Finding My Virginity by Richard Branson

The New Autobiography

finding-my-virginity

Finding My Virginity was a natural follow-on for me after Losing My Virginity, and it delivered exactly what I hoped: another two decades of Richard Branson navigating businesses, governments and crises with the same restless, slightly mischievous instinct. Where the first book was about building Virgin from scratch, this one is about what happens when the empire is already there and the founder refuses to slow down. Branson is in his sixties for most of these pages and still launching new categories — space tourism, banking, healthcare, clean energy — as if the rules of retirement do not apply to him.

What pulled me in was how candid the book is about failure on a scale most entrepreneurs will never personally experience. Branson does not flatter himself. He walks through the near-misses with Virgin America, the painful end of Virgin Megastores, the long battles against British Airways and Singapore Airlines, the tragedy of the SpaceShipTwo test crash, and the ongoing struggle to make Virgin Galactic real. Reading it as someone working inside large platforms, the recurring theme of how often a brand is one rough decade away from disappearing was hard to ignore.

What surprised me most was how much of the book is about people and culture rather than financial gymnastics. Branson keeps coming back to the same handful of principles — hire well, push decisions down, listen on planes and on trains, treat customer experience as the strategy rather than the marketing — and shows them being tested across radically different industries. He is also more reflective in this volume about family, mortality, climate and the kind of legacy money cannot buy, without ever tipping into preachiness.

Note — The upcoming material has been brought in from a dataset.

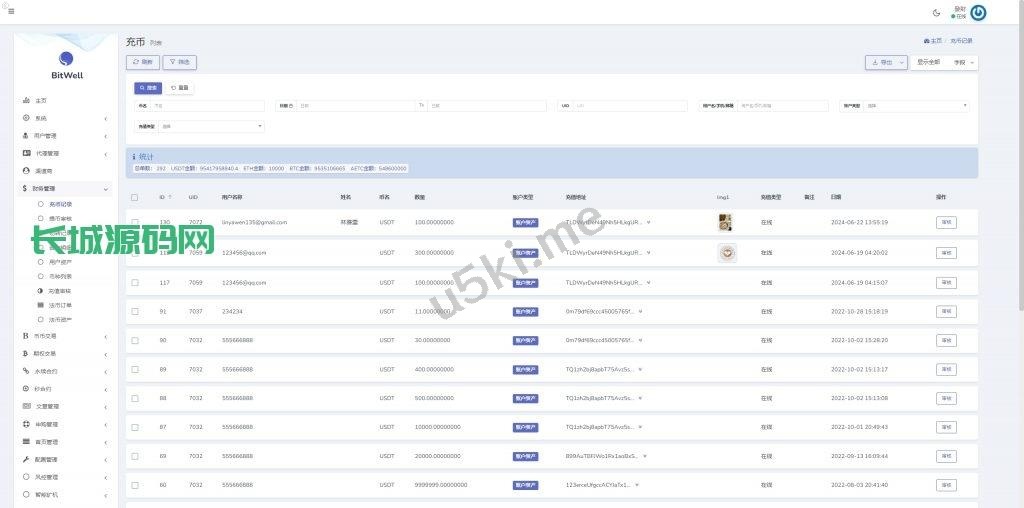Viewport: 1024px width, 508px height.
Task: Switch to dark mode via moon icon
Action: pyautogui.click(x=936, y=13)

I enjoyed Finding My Virginity because it manages to be a business book, a travelogue and a private journal at once. Branson writes the way he seems to run companies: warmly, quickly, without too much polish, and with an obvious enjoyment of the people around him. Overall it was a useful counterweight to the tighter, more theoretical books I had been reading — a reminder that long-running entrepreneurs are not optimisers but storytellers who keep finding new pages to write, and a pleasant, energising read I would hand to anyone curious about what the second half of a serious career can look like.